Your assignment – Every single entry that follows must be copied exactly.

======

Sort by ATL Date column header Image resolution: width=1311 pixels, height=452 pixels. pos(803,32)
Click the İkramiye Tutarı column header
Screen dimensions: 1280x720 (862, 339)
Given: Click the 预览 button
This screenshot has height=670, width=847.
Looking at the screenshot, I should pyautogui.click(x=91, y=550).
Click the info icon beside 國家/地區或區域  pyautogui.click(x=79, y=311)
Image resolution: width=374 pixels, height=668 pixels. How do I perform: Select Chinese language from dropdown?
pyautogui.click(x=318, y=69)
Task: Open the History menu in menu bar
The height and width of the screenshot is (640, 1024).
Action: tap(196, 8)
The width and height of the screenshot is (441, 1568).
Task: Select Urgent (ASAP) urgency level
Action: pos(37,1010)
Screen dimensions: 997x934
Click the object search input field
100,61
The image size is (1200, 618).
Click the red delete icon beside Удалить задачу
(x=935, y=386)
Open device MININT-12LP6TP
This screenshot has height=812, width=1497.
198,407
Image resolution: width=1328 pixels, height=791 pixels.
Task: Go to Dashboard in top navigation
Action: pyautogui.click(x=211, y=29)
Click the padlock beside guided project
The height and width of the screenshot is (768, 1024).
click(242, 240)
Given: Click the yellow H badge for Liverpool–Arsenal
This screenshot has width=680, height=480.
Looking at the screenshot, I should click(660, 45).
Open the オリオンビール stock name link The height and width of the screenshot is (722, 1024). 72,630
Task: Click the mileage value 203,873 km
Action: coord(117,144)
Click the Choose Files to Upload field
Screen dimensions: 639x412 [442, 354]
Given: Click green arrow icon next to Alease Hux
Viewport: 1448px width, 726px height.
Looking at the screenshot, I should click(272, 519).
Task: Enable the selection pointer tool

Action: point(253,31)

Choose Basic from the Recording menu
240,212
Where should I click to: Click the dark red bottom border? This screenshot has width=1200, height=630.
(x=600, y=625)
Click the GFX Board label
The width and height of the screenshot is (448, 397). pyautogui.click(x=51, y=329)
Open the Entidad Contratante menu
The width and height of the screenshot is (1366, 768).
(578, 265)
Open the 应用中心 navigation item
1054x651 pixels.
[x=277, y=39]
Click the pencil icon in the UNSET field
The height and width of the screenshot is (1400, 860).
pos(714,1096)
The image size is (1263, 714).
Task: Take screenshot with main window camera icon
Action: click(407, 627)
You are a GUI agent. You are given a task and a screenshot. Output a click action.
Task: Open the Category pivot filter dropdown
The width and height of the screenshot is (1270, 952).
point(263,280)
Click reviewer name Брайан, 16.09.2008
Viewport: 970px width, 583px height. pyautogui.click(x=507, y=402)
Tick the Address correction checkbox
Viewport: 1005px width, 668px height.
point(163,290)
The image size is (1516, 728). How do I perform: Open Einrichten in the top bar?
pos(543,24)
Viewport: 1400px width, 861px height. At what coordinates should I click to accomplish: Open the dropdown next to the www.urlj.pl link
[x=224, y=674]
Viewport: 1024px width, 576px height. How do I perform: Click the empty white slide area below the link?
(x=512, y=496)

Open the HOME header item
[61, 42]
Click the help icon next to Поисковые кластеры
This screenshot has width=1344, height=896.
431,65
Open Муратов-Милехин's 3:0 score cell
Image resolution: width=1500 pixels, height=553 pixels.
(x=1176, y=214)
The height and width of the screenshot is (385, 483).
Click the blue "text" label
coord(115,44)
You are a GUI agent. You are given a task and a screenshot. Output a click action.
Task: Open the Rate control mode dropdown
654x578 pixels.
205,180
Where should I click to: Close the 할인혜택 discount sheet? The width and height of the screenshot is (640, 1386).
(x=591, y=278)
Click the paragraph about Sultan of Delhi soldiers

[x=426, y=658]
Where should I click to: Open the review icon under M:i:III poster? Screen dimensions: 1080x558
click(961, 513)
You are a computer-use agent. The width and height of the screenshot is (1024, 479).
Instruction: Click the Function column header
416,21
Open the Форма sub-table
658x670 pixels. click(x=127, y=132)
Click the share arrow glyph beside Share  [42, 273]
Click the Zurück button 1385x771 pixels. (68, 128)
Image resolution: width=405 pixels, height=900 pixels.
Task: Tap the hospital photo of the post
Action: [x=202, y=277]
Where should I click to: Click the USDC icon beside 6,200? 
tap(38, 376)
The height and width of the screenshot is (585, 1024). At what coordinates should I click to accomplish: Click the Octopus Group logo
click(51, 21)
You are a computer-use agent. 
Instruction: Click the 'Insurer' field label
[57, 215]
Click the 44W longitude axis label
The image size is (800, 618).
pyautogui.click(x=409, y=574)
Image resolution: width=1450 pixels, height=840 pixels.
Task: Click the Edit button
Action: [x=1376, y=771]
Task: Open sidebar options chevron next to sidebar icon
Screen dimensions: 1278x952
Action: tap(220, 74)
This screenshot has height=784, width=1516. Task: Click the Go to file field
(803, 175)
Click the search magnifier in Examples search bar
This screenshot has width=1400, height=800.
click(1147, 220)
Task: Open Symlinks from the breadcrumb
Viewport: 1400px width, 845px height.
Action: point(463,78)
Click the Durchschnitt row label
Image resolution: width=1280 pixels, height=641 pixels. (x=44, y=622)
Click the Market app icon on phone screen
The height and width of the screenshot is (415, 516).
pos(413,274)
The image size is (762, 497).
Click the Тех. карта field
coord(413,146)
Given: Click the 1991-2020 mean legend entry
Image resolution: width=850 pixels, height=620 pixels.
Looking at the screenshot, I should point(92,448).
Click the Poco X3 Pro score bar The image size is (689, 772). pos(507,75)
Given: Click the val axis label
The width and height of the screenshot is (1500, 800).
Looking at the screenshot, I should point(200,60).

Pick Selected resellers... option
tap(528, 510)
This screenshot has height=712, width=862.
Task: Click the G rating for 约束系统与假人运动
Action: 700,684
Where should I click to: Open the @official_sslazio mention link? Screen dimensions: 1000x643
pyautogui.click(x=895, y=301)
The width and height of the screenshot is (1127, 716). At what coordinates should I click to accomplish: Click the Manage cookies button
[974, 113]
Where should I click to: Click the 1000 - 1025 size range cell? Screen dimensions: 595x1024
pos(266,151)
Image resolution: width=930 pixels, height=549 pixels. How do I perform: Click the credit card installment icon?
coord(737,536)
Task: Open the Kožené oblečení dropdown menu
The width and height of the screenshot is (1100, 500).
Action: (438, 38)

======

Answer box –
Sort by ATL Date column header Image resolution: width=1311 pixels, height=452 pixels. pos(803,32)
Click the İkramiye Tutarı column header
Screen dimensions: 1280x720 (862, 339)
Given: Click the 预览 button
This screenshot has height=670, width=847.
Looking at the screenshot, I should pyautogui.click(x=91, y=550).
Click the info icon beside 國家/地區或區域  pyautogui.click(x=79, y=311)
Image resolution: width=374 pixels, height=668 pixels. How do I perform: Select Chinese language from dropdown?
pyautogui.click(x=318, y=69)
Task: Open the History menu in menu bar
The height and width of the screenshot is (640, 1024).
Action: tap(196, 8)
The width and height of the screenshot is (441, 1568).
Task: Select Urgent (ASAP) urgency level
Action: pos(37,1010)
Screen dimensions: 997x934
Click the object search input field
100,61
The image size is (1200, 618).
Click the red delete icon beside Удалить задачу
(x=935, y=386)
Open device MININT-12LP6TP
This screenshot has height=812, width=1497.
198,407
Image resolution: width=1328 pixels, height=791 pixels.
Task: Go to Dashboard in top navigation
Action: pyautogui.click(x=211, y=29)
Click the padlock beside guided project
The height and width of the screenshot is (768, 1024).
click(242, 240)
Given: Click the yellow H badge for Liverpool–Arsenal
This screenshot has width=680, height=480.
Looking at the screenshot, I should click(660, 45).
Open the オリオンビール stock name link The height and width of the screenshot is (722, 1024). 72,630
Task: Click the mileage value 203,873 km
Action: coord(117,144)
Click the Choose Files to Upload field
Screen dimensions: 639x412 [442, 354]
Given: Click green arrow icon next to Alease Hux
Viewport: 1448px width, 726px height.
Looking at the screenshot, I should click(272, 519).
Task: Enable the selection pointer tool

Action: point(253,31)

Choose Basic from the Recording menu
240,212
Where should I click to: Click the dark red bottom border? This screenshot has width=1200, height=630.
(x=600, y=625)
Click the GFX Board label
The width and height of the screenshot is (448, 397). pyautogui.click(x=51, y=329)
Open the Entidad Contratante menu
The width and height of the screenshot is (1366, 768).
(578, 265)
Open the 应用中心 navigation item
1054x651 pixels.
[x=277, y=39]
Click the pencil icon in the UNSET field
The height and width of the screenshot is (1400, 860).
pos(714,1096)
The image size is (1263, 714).
Task: Take screenshot with main window camera icon
Action: click(407, 627)
You are a GUI agent. You are given a task and a screenshot. Output a click action.
Task: Open the Category pivot filter dropdown
The width and height of the screenshot is (1270, 952).
point(263,280)
Click reviewer name Брайан, 16.09.2008
Viewport: 970px width, 583px height. pyautogui.click(x=507, y=402)
Tick the Address correction checkbox
Viewport: 1005px width, 668px height.
point(163,290)
The image size is (1516, 728). How do I perform: Open Einrichten in the top bar?
pos(543,24)
Viewport: 1400px width, 861px height. At what coordinates should I click to accomplish: Open the dropdown next to the www.urlj.pl link
[x=224, y=674]
Viewport: 1024px width, 576px height. How do I perform: Click the empty white slide area below the link?
(x=512, y=496)

Open the HOME header item
[61, 42]
Click the help icon next to Поисковые кластеры
This screenshot has width=1344, height=896.
431,65
Open Муратов-Милехин's 3:0 score cell
Image resolution: width=1500 pixels, height=553 pixels.
(x=1176, y=214)
The height and width of the screenshot is (385, 483).
Click the blue "text" label
coord(115,44)
You are a GUI agent. You are given a task and a screenshot. Output a click action.
Task: Open the Rate control mode dropdown
654x578 pixels.
205,180
Where should I click to: Close the 할인혜택 discount sheet? The width and height of the screenshot is (640, 1386).
(x=591, y=278)
Click the paragraph about Sultan of Delhi soldiers

[x=426, y=658]
Where should I click to: Open the review icon under M:i:III poster? Screen dimensions: 1080x558
click(961, 513)
You are a computer-use agent. The width and height of the screenshot is (1024, 479).
Instruction: Click the Function column header
416,21
Open the Форма sub-table
658x670 pixels. click(x=127, y=132)
Click the share arrow glyph beside Share  [42, 273]
Click the Zurück button 1385x771 pixels. (68, 128)
Image resolution: width=405 pixels, height=900 pixels.
Task: Tap the hospital photo of the post
Action: [x=202, y=277]
Where should I click to: Click the USDC icon beside 6,200? 
tap(38, 376)
The height and width of the screenshot is (585, 1024). At what coordinates should I click to accomplish: Click the Octopus Group logo
click(51, 21)
You are a computer-use agent. 
Instruction: Click the 'Insurer' field label
[57, 215]
Click the 44W longitude axis label
The image size is (800, 618).
pyautogui.click(x=409, y=574)
Image resolution: width=1450 pixels, height=840 pixels.
Task: Click the Edit button
Action: [x=1376, y=771]
Task: Open sidebar options chevron next to sidebar icon
Screen dimensions: 1278x952
Action: tap(220, 74)
This screenshot has height=784, width=1516. Task: Click the Go to file field
(803, 175)
Click the search magnifier in Examples search bar
This screenshot has width=1400, height=800.
click(1147, 220)
Task: Open Symlinks from the breadcrumb
Viewport: 1400px width, 845px height.
Action: point(463,78)
Click the Durchschnitt row label
Image resolution: width=1280 pixels, height=641 pixels. (x=44, y=622)
Click the Market app icon on phone screen
The height and width of the screenshot is (415, 516).
pos(413,274)
The image size is (762, 497).
Click the Тех. карта field
coord(413,146)
Given: Click the 1991-2020 mean legend entry
Image resolution: width=850 pixels, height=620 pixels.
Looking at the screenshot, I should point(92,448).
Click the Poco X3 Pro score bar The image size is (689, 772). pos(507,75)
Given: Click the val axis label
The width and height of the screenshot is (1500, 800).
Looking at the screenshot, I should point(200,60).

Pick Selected resellers... option
tap(528, 510)
This screenshot has height=712, width=862.
Task: Click the G rating for 约束系统与假人运动
Action: 700,684
Where should I click to: Open the @official_sslazio mention link? Screen dimensions: 1000x643
pyautogui.click(x=895, y=301)
The width and height of the screenshot is (1127, 716). At what coordinates should I click to accomplish: Click the Manage cookies button
[974, 113]
Where should I click to: Click the 1000 - 1025 size range cell? Screen dimensions: 595x1024
pos(266,151)
Image resolution: width=930 pixels, height=549 pixels. How do I perform: Click the credit card installment icon?
coord(737,536)
Task: Open the Kožené oblečení dropdown menu
The width and height of the screenshot is (1100, 500).
Action: (438, 38)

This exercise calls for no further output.